The strengths of our study include the opportunistic study design, which offered minimal risk to our participants. By using population PK analysis methods, we were able to obtain important PK information at doses of dexmedetomidine never previously reported. However, our study did have several limitations. Because we did not require additional laboratory testing as part of our study design, we did not have laboratory data from enough infants to include liver dysfunction as a potential covariate in our PK model. While there was a trend toward an effect of cardiac surgery on dexmedetomidine clearance, cardiac surgery could not be established as a significant covariate in our PK model, likely due to the small sample size.

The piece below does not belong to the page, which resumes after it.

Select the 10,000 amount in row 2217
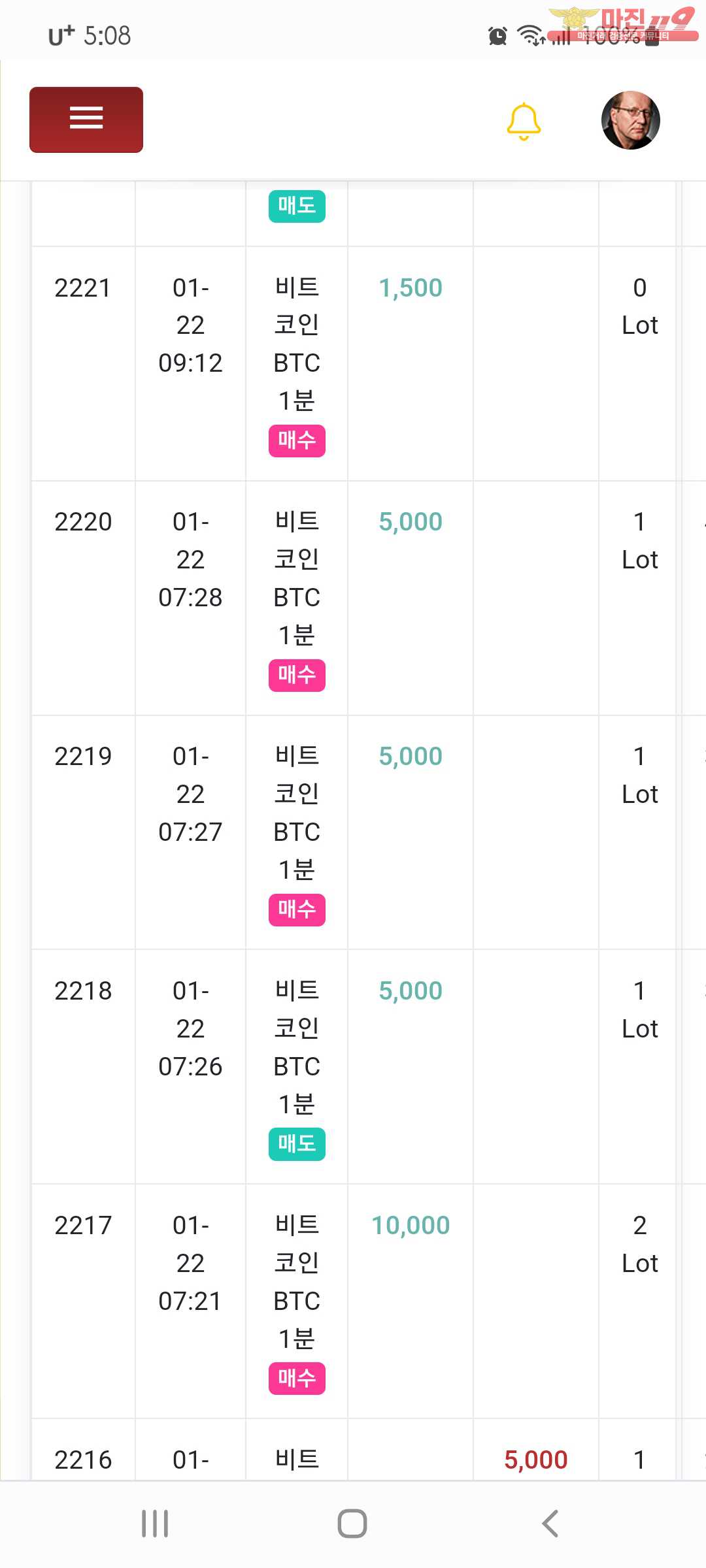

In addition, the study design and small sample size limited our ability to make conclusions regarding the exposure-response relationship and safety. Hypotension was common in our population, likely due to high disease severity, and we may have therefore been unable to detect an effect of dexmedetomidine that could be present in infants less critically ill. Because the use of concomitant sedating and paralyzing medications was common and our study was non-blinded and non-randomized, we were also unable to explore efficacy of dexmedetomidine in terms of degree of sedation and analgesia. Without enough data to make strong conclusions on safety and efficacy, we were unable to recommend an “ideal” dosing range for this population. Further prospective studies that prohibit or control for the presence of concomitant sedating or paralyzing agents are needed.
Conclusions
Clearance of dexmedetomidine in our study infants was greater than the previously reported values in neonates but lower than that in adults. Volume of distribution of dexmedetomidine in our study was comparable to that in children and adults. Both PMA and cardiac surgery were important factors affecting dexmedetomidine clearance. Infants with younger PMA and recent cardiac surgery may require relatively lower doses of dexmedetomidine to achieve a level of exposure similar to older patients and those without cardiac surgery. Larger studies are needed to further define these relationships as well as determine the safety and efficacy of higher doses of dexmedetomidine.
Acknowledgments
Funding Information
R.G.G. receives salary support for research from the National Institutes of Health (NIH) training grants (5T32HD043029-13), NIH awards (HHSN 275201000003I, HHSN 272201300017I), and from the Food and Drug Administration (HHSF223201610082C). H.W. receives salary support for research from the NIH Clinical and Translational Science Award. M.L. receives support from the U.S. government for work in neonatal clinical pharmacology, clinical trials, and cohort studies including FDA R01 FD005101 (PI, Laughon); National Heart, Lung, and Blood Institute R34 HL124038 (PI, Laughon); the NIH Office of the Director ECHO Coordinating Center U2C OD023375 (PI, Smith, Duke); the National Institute for Child Health and Human Development (NICHD) Pediatric Trials Network Government Contract HHSN267200700051C (PI Benjamin, Duke); and as the satellite site PI for the NICHD Neonatal Research Network NICHD U10 HD040492 (PI, Cotten, Duke). E.C. receives research support from the U.S. government (U54 HD090259-01, UM1 AI068632-10, UM1 AI106716-04, HHSN27500034) and consulting fees from Cempra Pharmaceuticals and The Medicines Company. K.Z. is funded by grant KL2TR001115-03 from the Duke Clinical and Translational Science Awards. P.B.S. receives salary support for research from the NIH (NIH-1R21HD080606-01A1) and the NICHD (HHSN275201000003I). M.C.W. receives support for research from the NIH (1R01-HD076676-01A1), the National Institute of Allergy and Infectious Disease (HHSN272201500006I and HHSN272201300017I), the NICHD (HHSN275201000003I), the Biomedical Advanced Research and Development Authority (HHSO100201300009C), and industry for drug development in adults and children (www.dcri.duke.edu/research/coi.jsp).